Zwölf Monate Ladekanonier K3 an der sagenumwobenen Feldhaubitze FH 70, Kaliber 155. Absitzen vom Siebentonner, Haubitze abkoppeln, aufbauen, tarnen, „Stellungswechsel!“. Das ganze von vorn. Aktion pur. Doch dann – rumstehen, warten, von einem Fuß auf den anderen, dann wieder rumstehen und warten. Das Leben eines schnöden Kanoniers kann so schön öde sein. Die vielen Sauerländer, die im ungeliebten Lummerland Dienst schieben mußten, feierten dann abendlich ihr Dasein mit Warsteiner und „Eibrötschen“, während der zusammengewürfelte Rest von der Maria in der Cola schwärmte. Als Heimschläfer schonte ich meine Leber, mußte dafür aber schon um fünf aufstehen. Was tut man nicht alles fürs Vaterland.

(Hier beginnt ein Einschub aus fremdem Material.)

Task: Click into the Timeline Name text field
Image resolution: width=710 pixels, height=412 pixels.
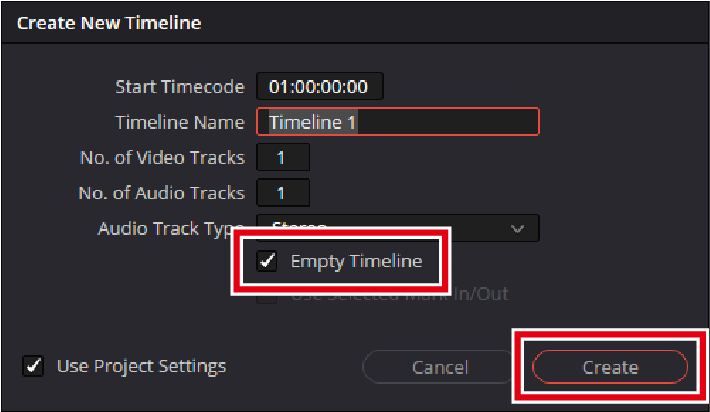Action: [397, 122]
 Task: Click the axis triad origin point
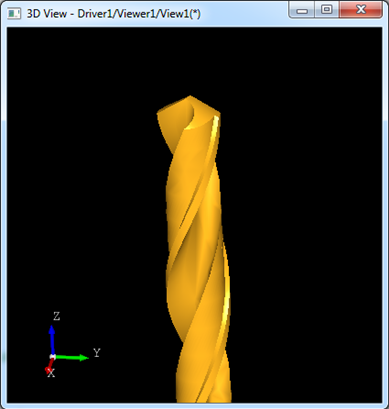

Zum Schluß saß die Sache. Wir waren ein eingespieltes Team, das Rohr glühte und die US-Boys sahen beim morgendlichen Wettschießen ziemlich blaß aus. Blaß sahen wir dann auch aus, als nicht Sommer, sondern Singen befohlen wurde. „Dank“ an Manfred Wörner. Per Dekret befahl der neu installierte Verteidigungsminister das Singen und der Feierabend verzögerte sich. Freitag nachmittag ging es mit dem stimmgewaltigen „Hauptfeld“ auf den Dachboden: „Wildgänse rauschen durch die Nacht mit schrillem Schrei nach Norden; Unstete Fahrt habt Acht, habt Acht, die Welt ist voller Morden.“ Danach: „Es hat die deutsche Artillerie; Der alte Fritz erschaffen“. Oft wurde zwar nicht gesungen, doch die Texte saßen noch Jahre später.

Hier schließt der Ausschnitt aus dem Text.